Integration: Should occur at either the program or system level.

Sequencing: Should be simultaneous for borderline personality disorder. For anti-social personality, the substance use issues should be dealt with first.

Methods: More research is needed to determine the best approaches. Currently, the best empirically supported treatment for borderline personality and substance use disorders is dialectal behaviour therapy, which includes behavioural skills training. This is a high-needs population that is difficult to reach and often exhibits the revolving door syndrome.

Treatment plan developed by the participants

Assessment: A full review of the client's history and past assessments should be conducted, including forensic, mental health and substance abuse assessments; bio-psycho-social, HIV and HEP testing.

Treatment: Jurisdiction in which clinicians operate will impact treatment options. Case conferencing is recommended, involving the client in planning the treatment. The treatment plan should involve outpatient support. Dialectic behaviour therapy would be the recommended treatment for
borderline personality; however, it would require a psychiatric assessment.

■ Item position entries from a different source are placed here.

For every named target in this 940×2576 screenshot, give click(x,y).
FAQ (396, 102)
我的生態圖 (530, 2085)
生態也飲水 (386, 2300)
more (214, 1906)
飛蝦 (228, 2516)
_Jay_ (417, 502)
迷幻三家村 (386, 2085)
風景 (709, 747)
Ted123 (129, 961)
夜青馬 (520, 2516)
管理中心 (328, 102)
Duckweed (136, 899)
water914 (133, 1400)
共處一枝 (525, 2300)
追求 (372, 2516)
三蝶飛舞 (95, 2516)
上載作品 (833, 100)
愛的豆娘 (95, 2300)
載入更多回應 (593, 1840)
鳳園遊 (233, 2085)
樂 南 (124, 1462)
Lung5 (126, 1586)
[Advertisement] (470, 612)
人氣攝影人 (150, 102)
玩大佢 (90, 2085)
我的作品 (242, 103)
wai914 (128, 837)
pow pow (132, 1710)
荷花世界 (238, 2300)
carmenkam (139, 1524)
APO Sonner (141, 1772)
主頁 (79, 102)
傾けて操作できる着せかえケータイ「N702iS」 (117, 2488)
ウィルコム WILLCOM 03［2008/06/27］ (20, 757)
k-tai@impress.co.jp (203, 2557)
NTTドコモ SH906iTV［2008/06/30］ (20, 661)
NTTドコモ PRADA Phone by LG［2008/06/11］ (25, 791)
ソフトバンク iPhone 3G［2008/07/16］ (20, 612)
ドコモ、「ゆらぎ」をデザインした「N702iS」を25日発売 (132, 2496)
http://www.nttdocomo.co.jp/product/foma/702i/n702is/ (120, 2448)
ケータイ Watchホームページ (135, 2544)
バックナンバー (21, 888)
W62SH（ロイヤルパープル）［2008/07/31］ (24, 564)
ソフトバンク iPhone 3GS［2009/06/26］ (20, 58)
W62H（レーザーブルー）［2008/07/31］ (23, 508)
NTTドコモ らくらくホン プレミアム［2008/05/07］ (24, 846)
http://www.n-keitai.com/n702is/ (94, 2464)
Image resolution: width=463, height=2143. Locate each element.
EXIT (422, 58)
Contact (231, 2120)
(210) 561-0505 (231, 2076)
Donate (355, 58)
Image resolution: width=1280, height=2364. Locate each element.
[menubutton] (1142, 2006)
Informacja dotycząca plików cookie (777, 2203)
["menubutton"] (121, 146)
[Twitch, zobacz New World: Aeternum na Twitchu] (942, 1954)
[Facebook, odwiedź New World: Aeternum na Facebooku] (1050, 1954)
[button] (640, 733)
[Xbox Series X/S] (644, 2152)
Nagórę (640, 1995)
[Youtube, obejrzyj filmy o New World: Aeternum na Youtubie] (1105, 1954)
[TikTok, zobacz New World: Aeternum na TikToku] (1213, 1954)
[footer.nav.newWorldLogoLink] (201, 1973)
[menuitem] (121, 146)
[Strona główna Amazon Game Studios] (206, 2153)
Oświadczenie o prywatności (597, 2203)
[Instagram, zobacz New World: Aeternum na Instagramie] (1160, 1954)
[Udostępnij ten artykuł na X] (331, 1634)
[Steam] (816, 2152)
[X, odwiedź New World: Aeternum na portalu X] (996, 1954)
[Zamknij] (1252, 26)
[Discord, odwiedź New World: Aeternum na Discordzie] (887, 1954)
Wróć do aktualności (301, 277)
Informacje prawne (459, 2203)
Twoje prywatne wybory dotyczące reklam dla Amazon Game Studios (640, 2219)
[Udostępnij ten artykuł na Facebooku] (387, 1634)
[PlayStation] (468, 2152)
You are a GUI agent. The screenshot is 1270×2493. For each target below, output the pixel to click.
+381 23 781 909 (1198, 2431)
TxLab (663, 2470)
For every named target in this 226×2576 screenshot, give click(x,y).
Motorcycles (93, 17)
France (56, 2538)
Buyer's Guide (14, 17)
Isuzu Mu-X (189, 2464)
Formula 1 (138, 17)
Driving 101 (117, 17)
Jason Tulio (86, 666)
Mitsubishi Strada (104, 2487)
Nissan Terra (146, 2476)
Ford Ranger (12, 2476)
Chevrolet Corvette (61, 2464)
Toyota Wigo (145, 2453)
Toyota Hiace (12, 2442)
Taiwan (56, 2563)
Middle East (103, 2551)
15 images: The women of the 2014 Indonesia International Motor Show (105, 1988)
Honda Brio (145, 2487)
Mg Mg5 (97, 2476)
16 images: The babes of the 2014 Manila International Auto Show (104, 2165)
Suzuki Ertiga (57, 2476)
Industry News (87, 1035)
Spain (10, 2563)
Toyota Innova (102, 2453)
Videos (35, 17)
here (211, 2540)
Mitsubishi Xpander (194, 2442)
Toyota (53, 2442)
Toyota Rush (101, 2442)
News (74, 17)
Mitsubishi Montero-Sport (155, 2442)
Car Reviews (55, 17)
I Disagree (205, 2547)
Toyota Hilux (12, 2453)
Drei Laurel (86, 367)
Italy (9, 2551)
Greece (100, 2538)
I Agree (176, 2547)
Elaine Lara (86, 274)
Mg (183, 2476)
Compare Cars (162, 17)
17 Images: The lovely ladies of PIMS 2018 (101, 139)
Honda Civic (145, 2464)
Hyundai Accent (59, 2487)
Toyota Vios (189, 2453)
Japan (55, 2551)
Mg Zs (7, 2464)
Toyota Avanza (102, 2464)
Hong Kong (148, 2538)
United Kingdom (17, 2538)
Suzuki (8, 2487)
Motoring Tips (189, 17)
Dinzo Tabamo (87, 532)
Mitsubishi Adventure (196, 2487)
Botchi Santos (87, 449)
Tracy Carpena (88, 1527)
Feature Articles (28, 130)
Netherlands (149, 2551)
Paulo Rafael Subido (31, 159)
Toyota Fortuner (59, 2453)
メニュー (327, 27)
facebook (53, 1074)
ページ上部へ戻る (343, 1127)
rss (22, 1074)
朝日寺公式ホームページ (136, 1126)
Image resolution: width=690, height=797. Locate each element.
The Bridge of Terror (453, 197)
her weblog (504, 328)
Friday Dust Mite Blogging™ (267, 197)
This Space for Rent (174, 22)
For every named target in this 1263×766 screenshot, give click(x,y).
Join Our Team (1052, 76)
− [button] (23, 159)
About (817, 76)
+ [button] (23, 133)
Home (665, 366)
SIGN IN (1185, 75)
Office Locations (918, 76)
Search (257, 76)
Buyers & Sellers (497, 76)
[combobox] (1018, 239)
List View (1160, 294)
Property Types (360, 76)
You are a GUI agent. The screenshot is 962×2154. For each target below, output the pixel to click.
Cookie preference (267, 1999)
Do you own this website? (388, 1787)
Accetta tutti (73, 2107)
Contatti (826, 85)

d) Co-occurring Substance Use and Eating Disorders

Integration: Should occur at either the program or system level.

Sequencing: Simultaneous treatment is recommended, unless there are compelling clinical reasons (e.g., life threatening) for focussing on one of the disorders first.

Methods: Combinations of medical management, behavioural strategies and psychotherapy, to effect change in the eating and substance abuse behaviour, must take place.

No participants chose to address a treatment plan for this issue.